◆ EXERCISE PROMPT ◆
Set down, unchanged, the line with "Javítások kezelése (99, 2410)" and everything after it through the last line of the data.

◆ PROVIDED MATERIAL ◆
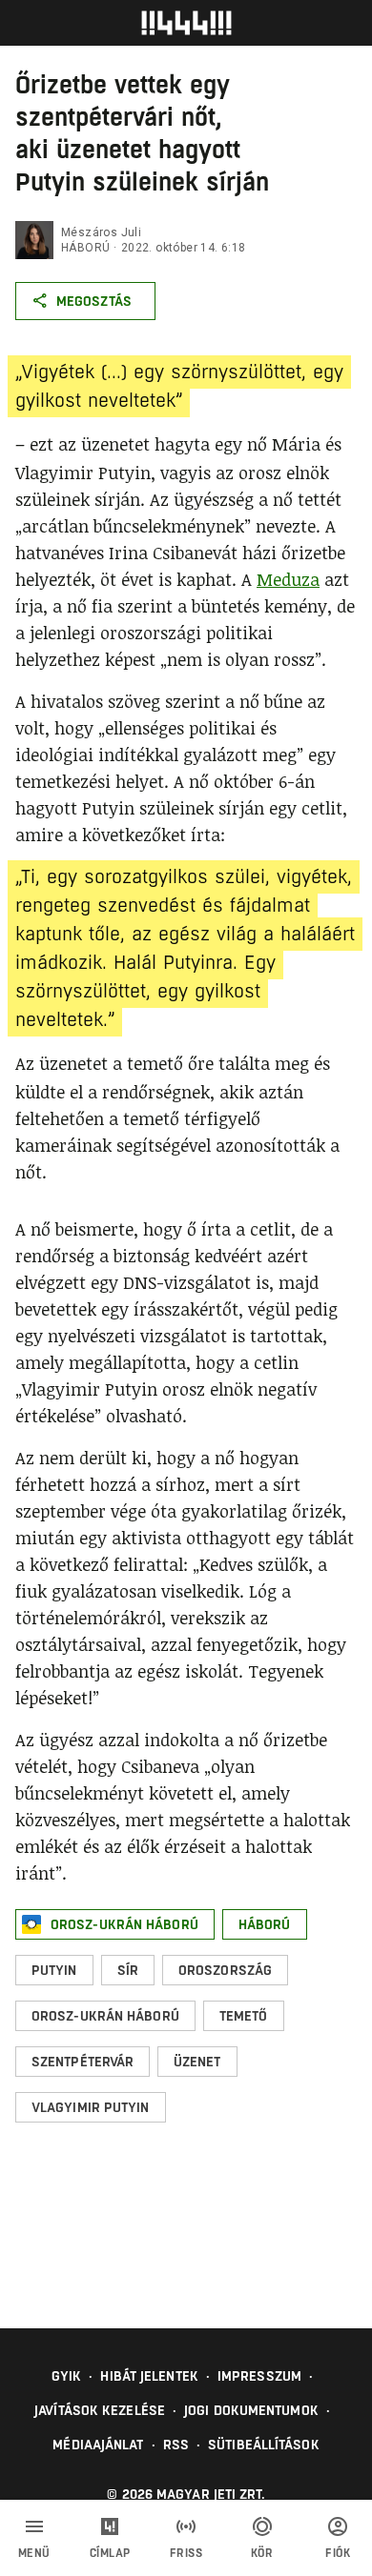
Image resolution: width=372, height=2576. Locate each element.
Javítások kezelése (99, 2410)
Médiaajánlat (97, 2444)
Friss (186, 2553)
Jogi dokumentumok (251, 2410)
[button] (115, 1924)
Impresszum (259, 2376)
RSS (176, 2444)
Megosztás (94, 301)
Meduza (288, 579)
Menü (34, 2553)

◆ ANSWER TO THE EXERCISE ◆
Javítások kezelése (99, 2410)
Médiaajánlat (97, 2444)
Friss (186, 2553)
Jogi dokumentumok (251, 2410)
[button] (115, 1924)
Impresszum (259, 2376)
RSS (176, 2444)
Megosztás (94, 301)
Meduza (288, 579)
Menü (34, 2553)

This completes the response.